But my favorite so far is the Google Maps mashup that has emerged. It includes a sidebar with an embedded spreadsheet (using Google Gadgets) with primary results across different states, joined by a main window with different “tweets” from users across the country (and many internationally, I’ve noticed).

Some may remember how Twitter put itself “on the map” during the SoCal fires last year by serving as a resource to track fires and get important evacuation details and status to the people who needed it. In that way the social tool proved useful in a specific use case that hadn’t yet been thought of (also see Peter Krasilovsky’s post on how he and his family benefited from various online tools).

Election coverage is likewise a great application for Twitter, albeit a less serendipitous one.

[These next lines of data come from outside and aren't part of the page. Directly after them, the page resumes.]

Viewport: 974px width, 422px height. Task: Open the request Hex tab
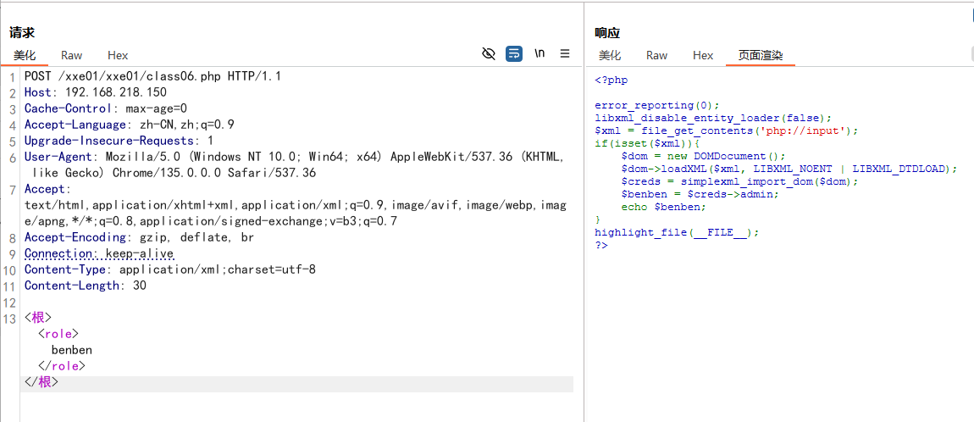tap(118, 55)
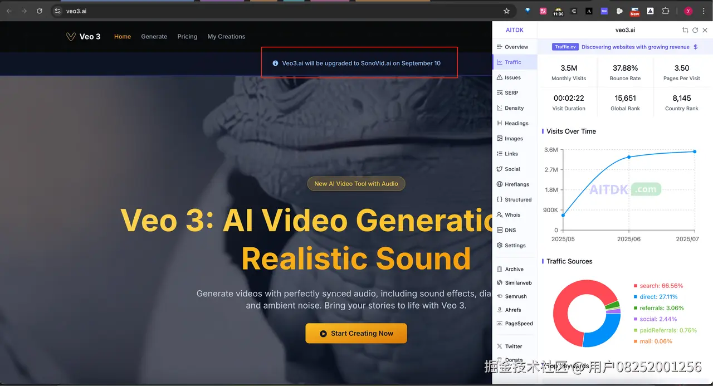Open the Chrome three-dot menu

tap(704, 11)
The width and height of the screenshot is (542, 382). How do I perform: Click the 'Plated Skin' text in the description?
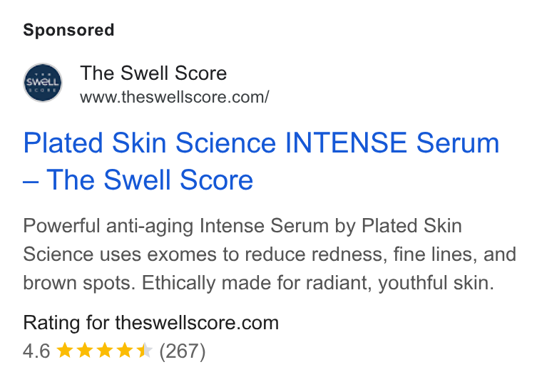tap(411, 226)
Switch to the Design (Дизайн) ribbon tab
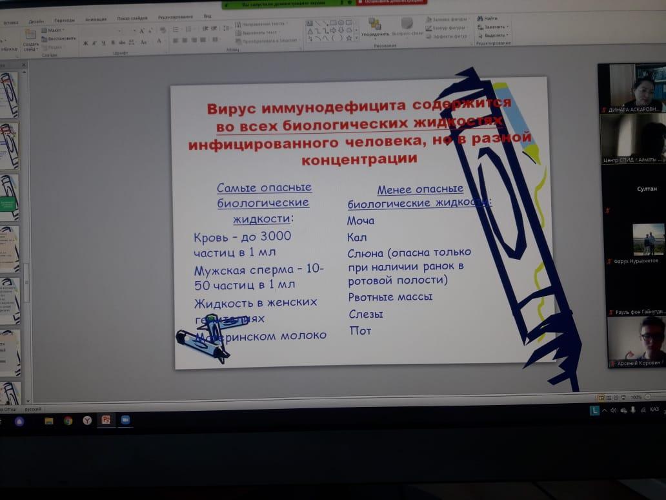666x500 pixels. point(36,21)
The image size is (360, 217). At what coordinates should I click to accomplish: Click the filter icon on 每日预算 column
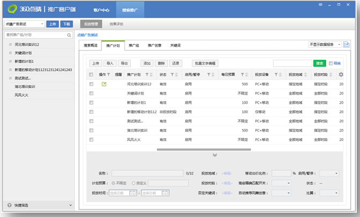[243, 75]
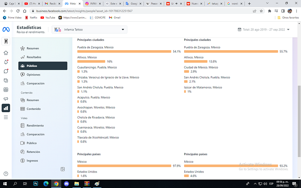Open the date range dropdown
The image size is (301, 188).
pyautogui.click(x=288, y=30)
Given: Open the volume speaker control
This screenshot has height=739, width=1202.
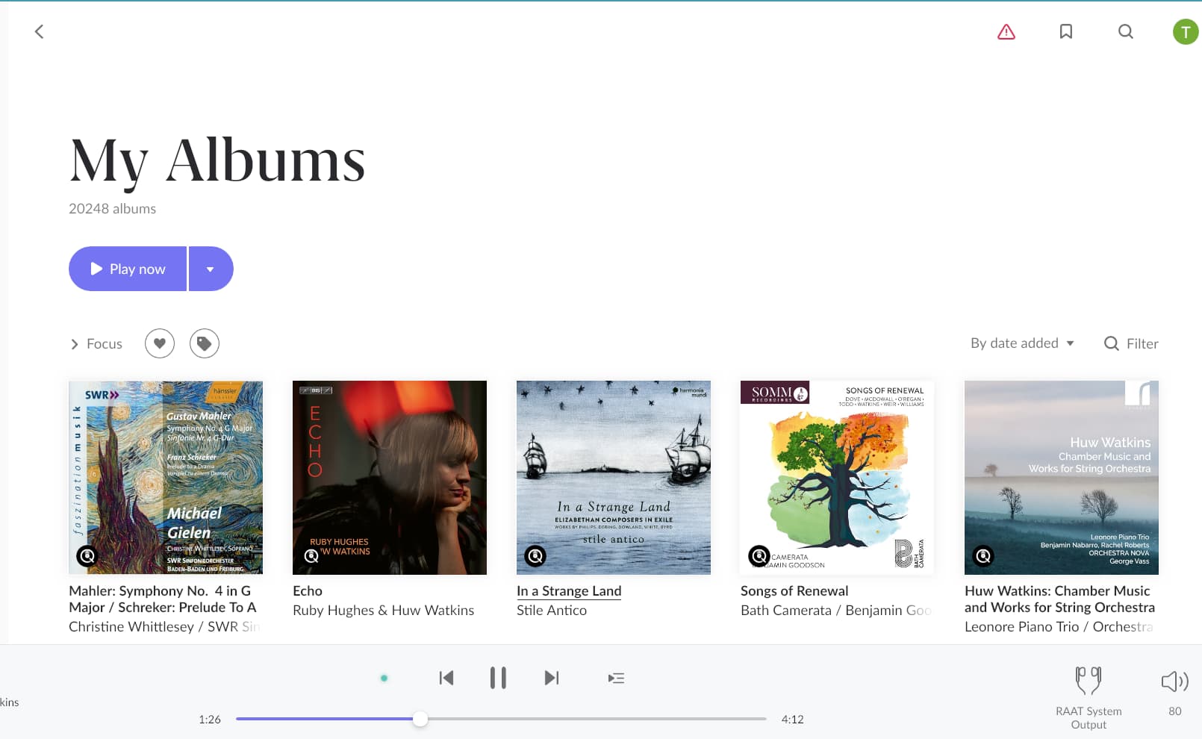Looking at the screenshot, I should click(x=1175, y=681).
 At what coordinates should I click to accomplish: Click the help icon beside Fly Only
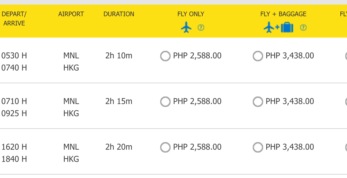201,28
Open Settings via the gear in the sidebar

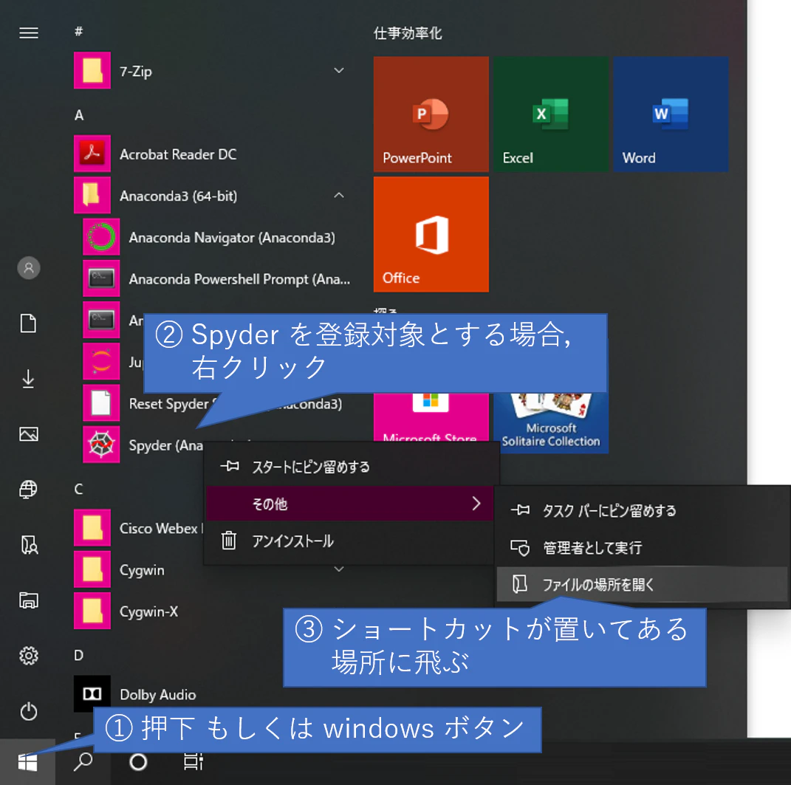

It furthermore positions social media as a centerpiece in a news experience and further broadens its value and applicability in the evolving standards of online media.

There are similarly lots of possibilities and lots of ways for Twitter and other social media tools to “grow into” local. In this case, seeing social tools like Twitter explicitly integrated with mapping — something that is inherently local — brings some of these possibilities into focus.

Broadly speaking, others that have integrated social with local in different ways so far include Placeblogger, Topix and Outside.in. And in terms of social networks, we’ve seen some SMBs use MySpace for some time to target local audiences, and Facebook is now clearly chasing this goal too.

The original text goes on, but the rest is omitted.